Non-communication des mesures de transposition d’une directive et recours en constatation de manquement

Mateusz Miłek – 30 mai 2025

Dans quatre arrêts rendus le 22 mai 2025, la Cour de justice de l’Union européenne a constaté que les Pays-Bas (aff. C-213/23 Commission/Pays-Bas), la Belgique (aff. C-215/23 Commission/Belgique), la Bulgarie (aff. C-237/23 Commission/Bulgarie) et la Lettonie (aff. C-238/23 Commission/Lettonie) avaient manqué à leurs obligations découlant du droit de l’Union. Dans l’ensemble de ces affaires, le manquement constaté concernait le défaut de communication à la Commission européenne des mesures de transposition de la directive (UE) 2019/1024 du Parlement européen et du Conseil, du 20 juin 2019, concernant les données ouvertes et la réutilisation des informations du secteur public.  Cette obligation résultait de l’article 17, paragraphe 1, de ladite directive, aux termes duquel les États membres devaient, au plus tard le 17 juillet 2021, adopter les dispositions législatives, réglementaires et administratives nécessaires à sa transposition et communiquer « immédiatement » le texte de ces dispositions à la Commission européenne. Faute de communication dans le délai imparti, la Commission a adressé aux quatre États membres concernés des lettres de mise en demeure, suivies d’avis motivés, en les invitant à se conformer à cette obligation dans un délai de deux mois.

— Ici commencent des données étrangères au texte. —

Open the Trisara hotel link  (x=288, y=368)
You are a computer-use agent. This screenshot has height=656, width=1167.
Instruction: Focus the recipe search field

Or, à l’expiration de ce nouveau délai, les États membres n’avaient toujours pas communiqué le texte des mesures de transposition nécessaires. Dans ce contexte, la Commission a saisi la Cour de justice de quatre recours en manquement en lui demandant de condamner les quatre États membres concernés au paiement d’une somme forfaitaire et d’une astreinte journalière. Ces demandes ont été introduites sur la base de l’article 260, paragraphe 3, TFUE, lequel, depuis l’entrée en vigueur du traité de Lisbonne, autorise la Commission, d’indiquer le montant des sanctions pécuniaires lorsque le recours en manquement est fondé sur un défaut de communication des mesures de transposition d’une directive adoptée selon une procédure législative.

Dans son arrêt, la Cour de justice a d’abord rappelé que l’obligation de communication à la Commission des mesures de transposition d’une directive découle du principe de coopération loyale édicté à l’article 4, paragraphe 3, TUE et vise à faciliter l’accomplissement de la mission de la Commission consistant, selon l’article 17 TUE, à veiller à l’application des dispositions des traités ainsi que des dispositions prises par les institutions en vertu de ceux-ci. Dès lors, le non-respect de cette obligation justifie, à lui seul, l’ouverture de la procédure de l’article 258 TFUE visant à la constatation de ce manquement. Enfin, la Cour a précisé que même si l’ensemble des États membres concernés avaient finalement communiqué les mesures de transposition en cours de la procédure devant la Cour, cette dernière a considéré que l’existence d’un manquement doit être appréciée en fonction de la situation de l’État membre telle qu’elle se présentait au terme du délai fixé dans l’avis motivé de la Commission.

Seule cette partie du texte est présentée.